*AIM OF THE TASK*: All lines below containing "computer" are to be listed.

Dataset entries:
BEGIN

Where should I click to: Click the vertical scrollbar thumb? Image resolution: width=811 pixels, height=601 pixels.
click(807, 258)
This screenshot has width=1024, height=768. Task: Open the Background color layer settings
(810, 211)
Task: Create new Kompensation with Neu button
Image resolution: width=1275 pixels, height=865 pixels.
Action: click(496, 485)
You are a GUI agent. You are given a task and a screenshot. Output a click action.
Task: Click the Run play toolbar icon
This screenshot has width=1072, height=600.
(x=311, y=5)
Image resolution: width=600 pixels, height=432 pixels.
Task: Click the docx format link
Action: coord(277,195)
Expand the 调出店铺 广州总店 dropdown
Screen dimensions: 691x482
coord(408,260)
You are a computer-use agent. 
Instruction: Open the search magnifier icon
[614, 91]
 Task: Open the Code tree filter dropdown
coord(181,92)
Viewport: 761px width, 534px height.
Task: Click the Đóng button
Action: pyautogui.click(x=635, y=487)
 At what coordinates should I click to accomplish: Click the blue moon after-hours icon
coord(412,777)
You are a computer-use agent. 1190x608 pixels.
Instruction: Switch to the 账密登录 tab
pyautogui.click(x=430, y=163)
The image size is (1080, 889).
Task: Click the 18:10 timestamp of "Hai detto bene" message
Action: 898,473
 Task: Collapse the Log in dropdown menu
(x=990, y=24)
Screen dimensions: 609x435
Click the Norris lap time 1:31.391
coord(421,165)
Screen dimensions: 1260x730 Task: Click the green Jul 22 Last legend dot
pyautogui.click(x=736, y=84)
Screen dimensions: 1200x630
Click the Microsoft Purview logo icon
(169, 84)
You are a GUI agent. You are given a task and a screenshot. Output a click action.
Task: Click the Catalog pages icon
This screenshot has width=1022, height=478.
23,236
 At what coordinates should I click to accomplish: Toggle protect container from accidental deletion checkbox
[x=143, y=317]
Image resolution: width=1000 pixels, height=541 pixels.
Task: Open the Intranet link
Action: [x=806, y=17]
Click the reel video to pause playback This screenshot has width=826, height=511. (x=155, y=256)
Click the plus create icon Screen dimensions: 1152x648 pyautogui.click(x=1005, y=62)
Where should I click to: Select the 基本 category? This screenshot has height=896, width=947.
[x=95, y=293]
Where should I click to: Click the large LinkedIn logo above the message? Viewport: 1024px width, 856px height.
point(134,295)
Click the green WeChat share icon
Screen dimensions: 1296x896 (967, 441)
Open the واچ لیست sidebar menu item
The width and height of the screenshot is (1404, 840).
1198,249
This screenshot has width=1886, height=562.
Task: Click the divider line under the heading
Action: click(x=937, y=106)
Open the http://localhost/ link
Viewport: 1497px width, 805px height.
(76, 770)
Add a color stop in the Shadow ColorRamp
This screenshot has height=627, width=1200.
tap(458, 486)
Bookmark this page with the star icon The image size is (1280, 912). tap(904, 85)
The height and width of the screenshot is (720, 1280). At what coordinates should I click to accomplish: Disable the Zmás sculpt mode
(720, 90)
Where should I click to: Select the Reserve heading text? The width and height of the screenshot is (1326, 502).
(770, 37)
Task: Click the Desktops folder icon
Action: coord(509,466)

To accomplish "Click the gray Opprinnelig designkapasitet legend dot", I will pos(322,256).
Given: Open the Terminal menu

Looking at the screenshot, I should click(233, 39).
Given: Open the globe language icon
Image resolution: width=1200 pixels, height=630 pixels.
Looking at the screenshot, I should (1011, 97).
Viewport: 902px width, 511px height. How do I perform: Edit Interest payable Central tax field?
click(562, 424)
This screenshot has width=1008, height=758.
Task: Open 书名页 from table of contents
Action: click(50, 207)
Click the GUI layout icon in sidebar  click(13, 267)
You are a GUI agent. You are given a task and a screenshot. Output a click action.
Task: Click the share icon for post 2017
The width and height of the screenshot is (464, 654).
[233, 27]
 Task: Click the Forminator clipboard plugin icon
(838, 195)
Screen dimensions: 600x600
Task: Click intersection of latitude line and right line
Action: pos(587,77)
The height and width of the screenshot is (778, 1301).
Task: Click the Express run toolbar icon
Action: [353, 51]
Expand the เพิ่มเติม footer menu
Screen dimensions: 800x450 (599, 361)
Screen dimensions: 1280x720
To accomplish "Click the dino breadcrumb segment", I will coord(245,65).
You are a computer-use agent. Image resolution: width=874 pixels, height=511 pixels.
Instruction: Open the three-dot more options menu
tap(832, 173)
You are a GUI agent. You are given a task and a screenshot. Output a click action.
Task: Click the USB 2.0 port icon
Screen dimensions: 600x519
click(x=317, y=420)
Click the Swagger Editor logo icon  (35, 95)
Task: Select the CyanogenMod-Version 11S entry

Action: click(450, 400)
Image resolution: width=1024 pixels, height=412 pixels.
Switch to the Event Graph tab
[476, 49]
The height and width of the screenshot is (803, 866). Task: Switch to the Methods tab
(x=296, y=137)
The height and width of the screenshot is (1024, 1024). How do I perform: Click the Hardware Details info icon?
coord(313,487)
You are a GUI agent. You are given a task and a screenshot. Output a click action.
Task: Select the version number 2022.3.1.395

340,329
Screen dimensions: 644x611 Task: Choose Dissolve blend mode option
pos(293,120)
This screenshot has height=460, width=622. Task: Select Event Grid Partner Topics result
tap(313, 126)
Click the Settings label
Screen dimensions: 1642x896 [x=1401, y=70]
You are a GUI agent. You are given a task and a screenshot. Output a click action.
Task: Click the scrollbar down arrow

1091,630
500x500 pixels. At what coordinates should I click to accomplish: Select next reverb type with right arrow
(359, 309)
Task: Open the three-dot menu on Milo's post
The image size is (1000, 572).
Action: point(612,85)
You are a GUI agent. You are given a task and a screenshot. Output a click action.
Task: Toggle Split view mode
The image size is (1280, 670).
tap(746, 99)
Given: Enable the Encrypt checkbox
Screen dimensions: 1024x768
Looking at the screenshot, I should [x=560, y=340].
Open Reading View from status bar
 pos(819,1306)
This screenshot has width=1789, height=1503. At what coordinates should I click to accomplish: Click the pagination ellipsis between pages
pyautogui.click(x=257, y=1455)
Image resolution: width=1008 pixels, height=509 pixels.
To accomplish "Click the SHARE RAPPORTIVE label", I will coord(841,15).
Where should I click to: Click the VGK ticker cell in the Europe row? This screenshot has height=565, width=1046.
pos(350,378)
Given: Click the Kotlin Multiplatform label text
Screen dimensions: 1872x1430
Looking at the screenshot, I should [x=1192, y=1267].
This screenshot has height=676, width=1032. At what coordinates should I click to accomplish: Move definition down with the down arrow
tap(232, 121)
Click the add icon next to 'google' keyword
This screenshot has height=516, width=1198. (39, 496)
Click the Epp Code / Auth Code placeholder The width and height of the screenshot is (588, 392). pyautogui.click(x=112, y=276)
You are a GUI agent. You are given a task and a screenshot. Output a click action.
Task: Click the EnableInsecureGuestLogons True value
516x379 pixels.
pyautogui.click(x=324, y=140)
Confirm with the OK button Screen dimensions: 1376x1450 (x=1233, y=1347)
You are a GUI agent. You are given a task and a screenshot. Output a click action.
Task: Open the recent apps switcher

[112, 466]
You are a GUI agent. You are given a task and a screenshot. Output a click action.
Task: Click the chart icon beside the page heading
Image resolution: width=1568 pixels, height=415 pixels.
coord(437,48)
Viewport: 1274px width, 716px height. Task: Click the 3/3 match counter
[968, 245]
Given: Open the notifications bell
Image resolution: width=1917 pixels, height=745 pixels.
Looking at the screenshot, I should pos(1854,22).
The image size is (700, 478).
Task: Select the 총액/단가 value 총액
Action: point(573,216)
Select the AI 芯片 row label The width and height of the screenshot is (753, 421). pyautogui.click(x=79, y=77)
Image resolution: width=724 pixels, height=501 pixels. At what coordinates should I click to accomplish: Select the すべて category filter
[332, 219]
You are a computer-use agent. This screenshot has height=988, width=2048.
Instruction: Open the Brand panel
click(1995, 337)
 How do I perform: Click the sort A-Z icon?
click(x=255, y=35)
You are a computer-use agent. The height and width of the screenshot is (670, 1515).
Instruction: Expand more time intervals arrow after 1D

END

*OUTPUT OF THE EXERCISE*:
You are a computer-use agent. 
You are a computer-use agent. 1190x608 pixels.
You are a computer-use agent. Image resolution: width=874 pixels, height=511 pixels.
You are a computer-use agent. This screenshot has height=988, width=2048.
You are a computer-use agent. The height and width of the screenshot is (670, 1515).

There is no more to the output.